● Document section:
++++++++

Sean Huurman: Sure. Good morning, Cindy.
I'm Sean Huurman. I've been in human resources now for over 25 years. I have focused the majority of my career in technology and management consulting, but moved over to Service King Collision Repair about three and a half years ago to focus on a completely different workforce, and have spent the time here really helping the organization mature it's HR function.
Cindy Lu: That's great.
Sean, you are one of the smartest guys I know, and I think the topic of predictive analytics can scare some people. But what's your point of view on the topic and why it's important?
Sean Huurman: I think it's absolutely essential. When you look at what we're able to analytics today, it takes business, and specifically human resources to the next level in terms of answering questions that for years we've been struggling with.
When you think about attrition, when you think about employee engagement, when you think about culture, being able to dive into the data and look at what it's telling you is absolutely key.
Cindy Lu: Yeah.
Sean Huurman: Now, with schools and technology, we're able to do it more than ever before.
Cindy Lu: When you talk about struggles, what's it looks like if you're not tracking this data?
Sean Huurman: Yeah, ultimately it's otherwise guesswork.
We like to think we know what's going on in employees heads, and why they're acting certain ways, or what we can do to get more out of them, but honestly it's just been hit or miss and all the programs that we've put together, as you look back at the findings in research, you see that, for the most part, we were missing and that now as you get into the data, and you look at the analytics, you can see individual employee behavior and figure out exactly what it is that they're looking for, what they want, and how to craft programs to help them and help your company both retain and drive efficiencies from your employees.

++++++++

● Data segment:
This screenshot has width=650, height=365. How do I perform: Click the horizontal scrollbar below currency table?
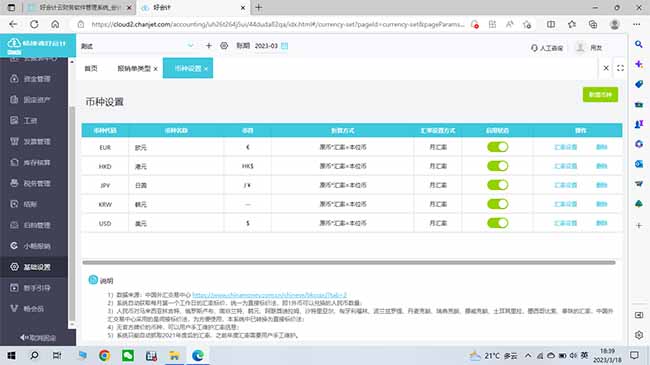[x=349, y=262]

++++++++

● Tasks to carry out:
**a.** In the interview on predictive analytics in human resources, which company did Sean Huurman move to about three and a half years ago?
**b.** From the interview on predictive analytics in human resources, copy the part that opens with the words containing "Sean, you are" and closes with "why it's important?".
**c.** Write what comes next in the interview on predictive analytics in human resources, picking up after its final line.

● Final answers:
**a.** Service King Collision Repair

**b.**
Sean, you are one of the smartest guys I know, and I think the topic of predictive analytics can scare some people. But what's your point of view on the topic and why it's important?

**c.**
Cindy Lu: Yeah, it seems like really HR departments are almost turning into marketing departments. Your employees, or team members are really your customers. Marketing would never guess at the consumer's behavior or the client's behavior, so I think it's sort of high time that predictive analytics really entered into the HR space. When it's done-
Sean Huurman: I-
Cindy Lu: I’m sorry go on.
Sean Huurman: Yeah. When you look at marketing, I would say that certainly when we look at what we're doing here by way of our consumer behaviors. Many of the marketing analytics are one, two steps ahead of where we are because they've been doing it for a little bit longer. But they're able to, as we know through a lot of data and information, they're able to determine consumer behaviors and we're just trying to now do the exact same thing for our employees.
Cindy Lu: Right, right. Yeah, it's actually a pretty hot topic these days where the Chief HR Officers and the Chief People Officers, just really the whole employee experience but how do you create that employee experience if you don't have the data to support it? I'm personally tested as a driver analytic so-
Sean Huurman: All right
Cindy Lu: -yeah so, the numbers have always been important to be but I'm glad to see it coming into HR. So when it's done well... Maybe some examples of when it's done well what's it feel like? What are you experiencing as a HR function?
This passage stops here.